My team and I are using Scrum to manage software development projects. In my company there has been a move towards more structure in all IT projects using a waterfall methodology. This is fine by me as there are lots of non-software-development projects which will benefit greatly from this and it is not threatening our use of Scrum.
However, we need to work out how our Scrum processes (which do a great job of taking a Product Owner's requirements and turn them into working software) fit into the broader project process.
Our new waterfall project process includes explicit activities for the following things (not necessarily sequentially and not necessarily in this order):
- Production and approval of business case.
- Resourcing.
- Requirements analysis.
- Design.
- Build.
- Test.
- Training.
- Communications.
- Go live.
- Risk & Issue Management.
- Benefits realisation.
Bear in mind that a project may be required to deliver more than just software. It may also include server infrastructure to host the software and network / desktop infrastructure to make it available to users.

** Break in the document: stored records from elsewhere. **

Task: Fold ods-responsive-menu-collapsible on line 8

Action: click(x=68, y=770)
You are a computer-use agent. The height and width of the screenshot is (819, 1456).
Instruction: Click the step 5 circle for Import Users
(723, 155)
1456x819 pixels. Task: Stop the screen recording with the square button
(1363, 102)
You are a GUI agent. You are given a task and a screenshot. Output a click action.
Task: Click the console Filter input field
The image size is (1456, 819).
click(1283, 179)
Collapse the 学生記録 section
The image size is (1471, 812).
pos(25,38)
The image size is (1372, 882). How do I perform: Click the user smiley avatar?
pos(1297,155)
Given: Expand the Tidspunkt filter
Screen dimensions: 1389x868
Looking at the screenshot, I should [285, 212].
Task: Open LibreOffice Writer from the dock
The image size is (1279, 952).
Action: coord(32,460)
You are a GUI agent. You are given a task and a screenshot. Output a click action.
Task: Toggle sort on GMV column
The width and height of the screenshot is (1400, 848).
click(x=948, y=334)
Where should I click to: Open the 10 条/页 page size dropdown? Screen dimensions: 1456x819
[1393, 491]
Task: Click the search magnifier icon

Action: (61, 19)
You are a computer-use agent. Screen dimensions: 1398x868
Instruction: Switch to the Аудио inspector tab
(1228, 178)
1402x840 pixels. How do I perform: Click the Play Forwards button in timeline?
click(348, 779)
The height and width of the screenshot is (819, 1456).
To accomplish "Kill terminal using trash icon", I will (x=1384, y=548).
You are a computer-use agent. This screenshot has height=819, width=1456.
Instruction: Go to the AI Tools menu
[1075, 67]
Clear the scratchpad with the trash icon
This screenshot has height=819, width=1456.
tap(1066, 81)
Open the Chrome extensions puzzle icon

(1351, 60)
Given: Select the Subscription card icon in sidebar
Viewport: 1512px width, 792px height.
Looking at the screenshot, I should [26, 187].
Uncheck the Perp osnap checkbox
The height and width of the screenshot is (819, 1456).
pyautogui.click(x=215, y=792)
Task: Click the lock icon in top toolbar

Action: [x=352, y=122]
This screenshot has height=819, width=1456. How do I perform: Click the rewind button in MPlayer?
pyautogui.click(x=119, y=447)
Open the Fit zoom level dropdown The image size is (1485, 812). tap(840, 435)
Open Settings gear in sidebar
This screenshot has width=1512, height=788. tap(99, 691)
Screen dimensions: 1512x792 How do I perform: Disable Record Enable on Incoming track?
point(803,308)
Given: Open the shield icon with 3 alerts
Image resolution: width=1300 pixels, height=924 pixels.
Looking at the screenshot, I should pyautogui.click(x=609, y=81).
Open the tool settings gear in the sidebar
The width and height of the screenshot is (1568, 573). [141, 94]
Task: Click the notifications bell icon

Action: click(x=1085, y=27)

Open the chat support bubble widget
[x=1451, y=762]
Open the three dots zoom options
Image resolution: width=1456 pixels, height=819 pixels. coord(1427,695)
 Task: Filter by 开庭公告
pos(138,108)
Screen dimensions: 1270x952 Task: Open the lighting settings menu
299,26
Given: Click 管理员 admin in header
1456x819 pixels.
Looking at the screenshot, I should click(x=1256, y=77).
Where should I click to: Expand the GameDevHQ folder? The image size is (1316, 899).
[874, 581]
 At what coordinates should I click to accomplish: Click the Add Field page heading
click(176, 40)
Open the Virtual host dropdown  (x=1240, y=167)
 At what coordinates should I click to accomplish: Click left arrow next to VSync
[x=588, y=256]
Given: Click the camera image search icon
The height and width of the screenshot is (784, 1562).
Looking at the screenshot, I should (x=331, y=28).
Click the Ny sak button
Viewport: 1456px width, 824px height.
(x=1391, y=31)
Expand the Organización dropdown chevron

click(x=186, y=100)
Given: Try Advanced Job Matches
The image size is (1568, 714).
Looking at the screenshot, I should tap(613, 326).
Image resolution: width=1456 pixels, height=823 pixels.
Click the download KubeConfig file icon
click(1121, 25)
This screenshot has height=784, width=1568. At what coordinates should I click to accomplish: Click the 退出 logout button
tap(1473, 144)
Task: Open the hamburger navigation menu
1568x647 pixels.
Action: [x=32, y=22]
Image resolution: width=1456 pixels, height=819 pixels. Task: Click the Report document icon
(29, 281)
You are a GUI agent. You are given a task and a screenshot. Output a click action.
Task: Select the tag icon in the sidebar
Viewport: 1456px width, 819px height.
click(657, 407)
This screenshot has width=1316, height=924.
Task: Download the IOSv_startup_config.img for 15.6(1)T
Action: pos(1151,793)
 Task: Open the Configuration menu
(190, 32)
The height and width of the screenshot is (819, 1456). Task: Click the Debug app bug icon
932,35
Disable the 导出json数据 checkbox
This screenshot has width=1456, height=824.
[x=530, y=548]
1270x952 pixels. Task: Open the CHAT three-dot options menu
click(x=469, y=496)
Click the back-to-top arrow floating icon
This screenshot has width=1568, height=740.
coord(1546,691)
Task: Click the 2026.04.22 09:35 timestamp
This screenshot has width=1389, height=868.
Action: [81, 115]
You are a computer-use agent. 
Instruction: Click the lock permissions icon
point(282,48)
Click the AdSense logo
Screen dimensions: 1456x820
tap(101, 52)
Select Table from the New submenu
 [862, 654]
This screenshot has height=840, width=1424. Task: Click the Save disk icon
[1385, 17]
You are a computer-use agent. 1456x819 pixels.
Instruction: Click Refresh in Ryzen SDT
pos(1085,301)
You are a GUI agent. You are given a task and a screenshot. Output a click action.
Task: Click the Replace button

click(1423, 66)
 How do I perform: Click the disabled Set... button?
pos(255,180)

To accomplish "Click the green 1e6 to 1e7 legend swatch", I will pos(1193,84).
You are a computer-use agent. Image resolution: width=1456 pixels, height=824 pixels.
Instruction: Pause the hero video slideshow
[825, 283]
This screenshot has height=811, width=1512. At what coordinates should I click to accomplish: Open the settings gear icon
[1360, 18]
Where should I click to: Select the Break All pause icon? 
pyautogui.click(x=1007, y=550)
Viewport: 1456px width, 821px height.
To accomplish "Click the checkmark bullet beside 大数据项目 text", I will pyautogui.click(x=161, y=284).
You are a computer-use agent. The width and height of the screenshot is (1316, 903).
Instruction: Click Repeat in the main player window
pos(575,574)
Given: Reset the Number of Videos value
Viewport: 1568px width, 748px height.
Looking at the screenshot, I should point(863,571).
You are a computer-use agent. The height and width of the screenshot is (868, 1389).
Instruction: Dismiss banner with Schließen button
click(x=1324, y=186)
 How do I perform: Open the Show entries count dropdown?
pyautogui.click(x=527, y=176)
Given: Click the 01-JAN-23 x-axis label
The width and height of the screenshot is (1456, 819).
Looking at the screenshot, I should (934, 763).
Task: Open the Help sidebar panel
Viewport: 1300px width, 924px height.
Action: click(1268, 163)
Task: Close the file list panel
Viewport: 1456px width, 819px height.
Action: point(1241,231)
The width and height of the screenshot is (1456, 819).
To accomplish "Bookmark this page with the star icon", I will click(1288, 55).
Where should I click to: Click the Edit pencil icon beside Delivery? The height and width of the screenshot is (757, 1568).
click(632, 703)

I think Scrum will manage 3, 4, 5 & 6 happily but probably only for teams who find it adds value, which is probably only software development...
We could get other teams to use it for the production of infrastructure deliverables, but they don't see the need or benefit and nor do I (Scrum is good for large, risky projects and they are building a bunch of standard PCs).
Likewise we could have a User Story in the Product Backlog for the Project Manager (not typically a member of the Scrum Team) to produce a benefits realisation plan.
Are we approaching this correctly? Is there a better way to integrate these two styles of working or are they exclusive and we should use one or the other?